#### Exercise objective
Reproduce the lines without alteration, starting at the line that contains "Task: Select the 頬骨骨折 box" and ending at the line that contains "Action: [332, 331]", both included.

★ ★ ★ ★ ★ ★ ★

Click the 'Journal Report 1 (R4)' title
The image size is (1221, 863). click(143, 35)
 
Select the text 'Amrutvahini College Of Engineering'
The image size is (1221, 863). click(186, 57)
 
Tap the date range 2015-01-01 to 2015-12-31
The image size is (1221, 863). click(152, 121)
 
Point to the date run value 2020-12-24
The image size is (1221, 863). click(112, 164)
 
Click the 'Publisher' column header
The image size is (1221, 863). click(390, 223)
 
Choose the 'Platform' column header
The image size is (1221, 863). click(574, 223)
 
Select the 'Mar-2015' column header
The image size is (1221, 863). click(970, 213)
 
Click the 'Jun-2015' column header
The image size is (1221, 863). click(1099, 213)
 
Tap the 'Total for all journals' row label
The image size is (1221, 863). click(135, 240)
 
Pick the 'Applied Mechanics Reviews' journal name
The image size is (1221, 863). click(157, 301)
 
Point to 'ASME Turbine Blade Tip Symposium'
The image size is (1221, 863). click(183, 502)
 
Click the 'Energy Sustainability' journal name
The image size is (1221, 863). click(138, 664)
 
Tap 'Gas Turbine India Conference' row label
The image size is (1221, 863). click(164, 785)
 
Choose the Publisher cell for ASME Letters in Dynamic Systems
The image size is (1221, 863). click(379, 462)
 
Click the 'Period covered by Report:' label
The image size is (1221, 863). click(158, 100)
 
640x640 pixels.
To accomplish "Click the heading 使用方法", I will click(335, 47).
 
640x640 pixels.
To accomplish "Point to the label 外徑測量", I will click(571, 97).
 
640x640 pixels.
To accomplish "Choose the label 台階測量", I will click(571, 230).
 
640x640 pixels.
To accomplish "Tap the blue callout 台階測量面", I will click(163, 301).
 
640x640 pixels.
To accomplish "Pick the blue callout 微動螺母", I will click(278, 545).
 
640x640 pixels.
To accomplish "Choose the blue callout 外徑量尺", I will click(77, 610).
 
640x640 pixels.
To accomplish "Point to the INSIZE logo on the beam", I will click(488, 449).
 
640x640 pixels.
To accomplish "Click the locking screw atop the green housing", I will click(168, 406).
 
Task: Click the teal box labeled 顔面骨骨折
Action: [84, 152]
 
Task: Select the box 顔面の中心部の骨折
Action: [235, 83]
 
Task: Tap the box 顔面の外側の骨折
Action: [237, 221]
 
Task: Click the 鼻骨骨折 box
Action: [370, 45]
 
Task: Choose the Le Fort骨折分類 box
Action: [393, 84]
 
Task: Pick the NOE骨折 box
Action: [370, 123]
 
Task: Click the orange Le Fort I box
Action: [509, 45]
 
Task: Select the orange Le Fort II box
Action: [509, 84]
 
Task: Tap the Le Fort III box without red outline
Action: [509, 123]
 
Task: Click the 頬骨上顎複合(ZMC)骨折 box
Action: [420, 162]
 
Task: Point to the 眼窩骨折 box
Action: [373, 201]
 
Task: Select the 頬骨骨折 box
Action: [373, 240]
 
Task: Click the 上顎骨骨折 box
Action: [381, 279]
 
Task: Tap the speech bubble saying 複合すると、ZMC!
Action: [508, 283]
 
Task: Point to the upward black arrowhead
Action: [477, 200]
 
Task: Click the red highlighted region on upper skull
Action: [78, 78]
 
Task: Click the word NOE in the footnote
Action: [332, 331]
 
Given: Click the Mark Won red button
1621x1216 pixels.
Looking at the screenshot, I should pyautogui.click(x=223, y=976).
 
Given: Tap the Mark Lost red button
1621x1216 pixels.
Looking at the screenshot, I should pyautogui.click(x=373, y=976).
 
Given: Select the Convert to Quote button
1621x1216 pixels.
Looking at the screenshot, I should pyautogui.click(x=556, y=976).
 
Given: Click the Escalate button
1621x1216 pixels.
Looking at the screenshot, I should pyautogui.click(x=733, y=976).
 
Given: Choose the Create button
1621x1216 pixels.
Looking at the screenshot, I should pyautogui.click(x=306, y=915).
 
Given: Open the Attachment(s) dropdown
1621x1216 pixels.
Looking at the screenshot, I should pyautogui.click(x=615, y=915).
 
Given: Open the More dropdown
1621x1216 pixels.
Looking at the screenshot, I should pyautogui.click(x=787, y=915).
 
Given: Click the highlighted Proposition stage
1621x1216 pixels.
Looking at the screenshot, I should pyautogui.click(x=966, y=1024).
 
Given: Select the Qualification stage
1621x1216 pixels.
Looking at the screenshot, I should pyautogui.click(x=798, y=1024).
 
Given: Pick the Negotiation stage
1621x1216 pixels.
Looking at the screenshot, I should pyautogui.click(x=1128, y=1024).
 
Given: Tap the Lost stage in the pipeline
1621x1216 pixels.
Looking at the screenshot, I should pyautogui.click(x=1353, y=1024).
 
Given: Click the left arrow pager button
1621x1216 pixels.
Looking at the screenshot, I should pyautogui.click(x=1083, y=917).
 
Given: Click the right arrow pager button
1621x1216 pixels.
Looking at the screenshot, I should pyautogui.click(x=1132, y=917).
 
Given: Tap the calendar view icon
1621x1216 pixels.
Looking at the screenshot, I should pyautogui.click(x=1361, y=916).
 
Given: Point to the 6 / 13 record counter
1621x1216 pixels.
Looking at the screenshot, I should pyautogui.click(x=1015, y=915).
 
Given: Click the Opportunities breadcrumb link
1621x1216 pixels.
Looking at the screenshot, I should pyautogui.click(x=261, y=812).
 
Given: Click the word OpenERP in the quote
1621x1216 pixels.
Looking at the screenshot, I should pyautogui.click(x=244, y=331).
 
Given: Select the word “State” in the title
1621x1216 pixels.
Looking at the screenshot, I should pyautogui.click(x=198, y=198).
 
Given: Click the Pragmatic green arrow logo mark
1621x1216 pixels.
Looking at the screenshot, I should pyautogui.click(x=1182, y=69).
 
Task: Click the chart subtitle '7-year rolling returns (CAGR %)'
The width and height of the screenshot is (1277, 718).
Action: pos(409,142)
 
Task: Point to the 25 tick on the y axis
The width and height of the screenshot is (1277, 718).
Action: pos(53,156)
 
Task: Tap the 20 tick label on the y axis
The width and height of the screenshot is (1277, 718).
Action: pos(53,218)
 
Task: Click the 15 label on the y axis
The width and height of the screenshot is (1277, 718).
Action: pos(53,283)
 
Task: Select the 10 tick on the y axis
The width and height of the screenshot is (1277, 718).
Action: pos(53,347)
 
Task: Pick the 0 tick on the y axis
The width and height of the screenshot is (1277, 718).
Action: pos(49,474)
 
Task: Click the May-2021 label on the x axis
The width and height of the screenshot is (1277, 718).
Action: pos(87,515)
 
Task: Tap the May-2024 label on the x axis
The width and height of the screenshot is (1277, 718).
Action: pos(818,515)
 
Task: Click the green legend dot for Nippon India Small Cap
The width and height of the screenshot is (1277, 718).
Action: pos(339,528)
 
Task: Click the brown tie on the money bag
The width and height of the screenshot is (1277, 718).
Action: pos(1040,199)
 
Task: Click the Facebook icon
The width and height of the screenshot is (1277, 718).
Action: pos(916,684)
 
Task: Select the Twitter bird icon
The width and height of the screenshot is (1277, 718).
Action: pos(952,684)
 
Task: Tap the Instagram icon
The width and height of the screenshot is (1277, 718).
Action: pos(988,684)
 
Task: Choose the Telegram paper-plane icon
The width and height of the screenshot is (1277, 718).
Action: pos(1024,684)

★ ★ ★ ★ ★ ★ ★

#### Task response
Task: Select the 頬骨骨折 box
Action: [373, 240]
 
Task: Click the 上顎骨骨折 box
Action: [381, 279]
 
Task: Tap the speech bubble saying 複合すると、ZMC!
Action: [508, 283]
 
Task: Point to the upward black arrowhead
Action: [477, 200]
 
Task: Click the red highlighted region on upper skull
Action: [78, 78]
 
Task: Click the word NOE in the footnote
Action: [332, 331]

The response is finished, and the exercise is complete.